Collected data
**********

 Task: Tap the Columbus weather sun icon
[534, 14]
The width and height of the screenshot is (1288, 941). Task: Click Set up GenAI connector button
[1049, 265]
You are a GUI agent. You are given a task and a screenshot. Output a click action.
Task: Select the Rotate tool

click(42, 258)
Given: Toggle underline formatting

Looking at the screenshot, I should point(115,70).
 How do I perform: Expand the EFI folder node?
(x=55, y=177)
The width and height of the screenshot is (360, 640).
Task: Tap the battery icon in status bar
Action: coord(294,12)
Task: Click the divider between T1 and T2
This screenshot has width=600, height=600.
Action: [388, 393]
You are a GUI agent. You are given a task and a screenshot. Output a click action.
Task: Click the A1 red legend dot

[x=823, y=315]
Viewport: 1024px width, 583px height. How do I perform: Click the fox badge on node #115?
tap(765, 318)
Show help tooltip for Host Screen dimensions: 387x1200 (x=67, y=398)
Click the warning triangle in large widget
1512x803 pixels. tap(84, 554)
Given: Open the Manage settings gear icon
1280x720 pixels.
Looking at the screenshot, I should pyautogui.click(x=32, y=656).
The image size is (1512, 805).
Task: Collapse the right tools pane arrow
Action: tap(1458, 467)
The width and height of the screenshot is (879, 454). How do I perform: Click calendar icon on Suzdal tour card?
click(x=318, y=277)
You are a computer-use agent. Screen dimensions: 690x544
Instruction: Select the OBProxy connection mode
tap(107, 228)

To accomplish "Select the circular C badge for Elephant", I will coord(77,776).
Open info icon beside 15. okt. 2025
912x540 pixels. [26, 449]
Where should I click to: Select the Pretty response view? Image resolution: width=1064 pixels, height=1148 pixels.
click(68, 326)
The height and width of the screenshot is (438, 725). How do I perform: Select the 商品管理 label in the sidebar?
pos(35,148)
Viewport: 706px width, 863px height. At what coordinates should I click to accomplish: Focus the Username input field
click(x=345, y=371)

**********

Task brief:
Set down exactly the line with "The height and" and each line after it up to the end of the records, adding nothing.

Result for this task:
The height and width of the screenshot is (438, 725). How do I perform: Select the 商品管理 label in the sidebar?
pos(35,148)
Viewport: 706px width, 863px height. At what coordinates should I click to accomplish: Focus the Username input field
click(x=345, y=371)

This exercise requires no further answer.